→ **Exercise goal**
Continue the passage on depth chart and player option settings from the point at which it stops.

→ **Excerpt provided**
You can also select how much you want to use the backup at each position, from 1 (very little) to 5 (almost as much as the starter). You need not consider stamina when setting these values, since the player comes out when he is fatigued by a certain amount rather than after he has played a certain number of minutes.
Another option in the depth chart menu is when to declare a blowout. If you declare a blowout, you use the settings for the appropriate situation (ahead or behind) and all bench usage values are set to 5. "Rarely" means that the lead is at least 10 points + 2.5 points per minute; "most often" means that the lead has to be 10 points + 1 point per minute. Other settings are intermediate.
The final option within the depth chart control is rotation groups, which allow you to do one of the following:
Up to six players can be selected for a rotation group.
- Require that at least N players out of the group be on the court at all times. This is useful if you want to make sure that you've got at least one player with a specific skill (such as passing or perimeter shooting).
- Require that no more than N players out of the group be on the court at all times. This can be useful to ensure that you don't have all 5 third-stringers on at once.
The player options controls allow you to specify certain players to be used in special ways:
- Use when ahead/behind: Player will be moved up the depth chart in the second half of a game when you are ahead or behind.
- Shooter: Player is more likely to be called on to shoot the ball. This means that (a) he will be more likely to be passed the ball when a shot needs to be taken and (b) he will be more likely to shoot when he has the ball. Ideally your players will find the best shooters in shooting situations, but this setting gives you more control.
- Handler: Player is more likely to try to get an assist. This means that (a) he will be more likely to be passed the ball to set up a play and (b) he will be more likely to pass when he has the ball. Again, your better passers should tend to do more ball handling, even without being specified as handlers; the setting is merely to give you extra control.
- Rebounder: Player is removed from the normal offensive flow and instead tries to get in position for offensive rebounds. Use of a rebounder will effectively make you run a 4-man offense; thus you probably only want to use this when the player wouldn't be very useful for passing or shooting. Note that a player cannot be made a handler and rebounder at the same time. If he is a shooter and rebounder, he will attempt putbacks more frequently when he gets an offensive rebound.
- Redshirt (college only): A redshirted player will not play in a regular game (he can play in scrimmages or exhibitions), but will gain an extra year of elibility. A player cannot redshirt if he is a junior or senior or has already redshirted a previous year.
- Captains (pro only): Setting captains are primarily for show in basketball, but you will need to select two players to be the captain and assistant captain.
- Key Player: You can choose up to two (0, 1, or 2) key players. Such players are more likely to be on the court late in a close game; they are also more likely to get the ball.

→ **Element and text location data**

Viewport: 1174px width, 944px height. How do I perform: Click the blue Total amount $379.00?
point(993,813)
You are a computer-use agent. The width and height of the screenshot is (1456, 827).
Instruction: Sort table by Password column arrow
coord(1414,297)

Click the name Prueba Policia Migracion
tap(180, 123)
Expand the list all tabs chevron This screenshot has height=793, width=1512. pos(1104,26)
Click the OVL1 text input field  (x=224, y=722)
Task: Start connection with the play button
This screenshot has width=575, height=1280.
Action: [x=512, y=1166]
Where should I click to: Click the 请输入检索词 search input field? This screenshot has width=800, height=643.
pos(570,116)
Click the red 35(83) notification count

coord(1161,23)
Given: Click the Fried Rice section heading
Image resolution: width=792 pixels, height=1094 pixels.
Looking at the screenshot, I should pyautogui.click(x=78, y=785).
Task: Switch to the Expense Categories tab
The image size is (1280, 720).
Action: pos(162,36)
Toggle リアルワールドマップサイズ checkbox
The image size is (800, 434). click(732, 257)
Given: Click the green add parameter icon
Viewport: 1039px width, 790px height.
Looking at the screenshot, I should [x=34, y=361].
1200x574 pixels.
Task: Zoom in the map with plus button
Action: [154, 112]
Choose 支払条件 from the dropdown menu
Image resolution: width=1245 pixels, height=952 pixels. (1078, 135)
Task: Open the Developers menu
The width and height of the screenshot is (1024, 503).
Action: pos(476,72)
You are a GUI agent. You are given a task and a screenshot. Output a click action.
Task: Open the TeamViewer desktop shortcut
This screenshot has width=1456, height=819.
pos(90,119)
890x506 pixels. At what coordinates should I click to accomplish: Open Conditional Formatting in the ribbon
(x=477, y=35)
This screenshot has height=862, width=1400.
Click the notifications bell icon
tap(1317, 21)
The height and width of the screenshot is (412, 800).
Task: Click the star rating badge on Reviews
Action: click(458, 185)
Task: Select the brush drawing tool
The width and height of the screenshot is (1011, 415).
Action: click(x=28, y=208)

→ **Final result**
A final piece of control you have is your players' preferred distances. Each player is given two depth preferences: position without the ball (passing depth) and preferred shooting distance (shooting depth). Both sets of settings are named by position; setting to a depth of "SF" means that the player will play where a typical small forward would normally be. You do not have to set your players to the depths corresponding to their postions, however. For example, if you had a power forward with great outside shooting you might give him a shooting depth of "SF".
The basketball game contains six situations; for each you can specify your team's style of play. Here are the six, and when they are used. Note that clock and shot clock below are in units of seconds.
- Early: none of the following situations applies
- Late/Well Ahead: team with possession is ahead by more than 3 points plus "clock minus shot clock" divided by 30
- Late/Ahead:team with possession is ahead by more than 0 points plus "clock minus shot clock" divided by 60
- Late/Close: last five minutes, none of the ahead/behind situations applies
- Late/Behind: team with possession is behind by more than 3 points plus clock divided by 60
- Late/Well Behind: team with possession is behind by more than 6 points plus clock divided by 30
In each situation, you can specify seven options:
A final option in the situation settings is game training. Game training gives your players temporary ability boosts (for the game only); you can divide up to six training points between shooting, passing, defense, conditioning (improves stamina), and film study (improves intelligence). Be adivsed that the more points used, the more fatigued your players start the game.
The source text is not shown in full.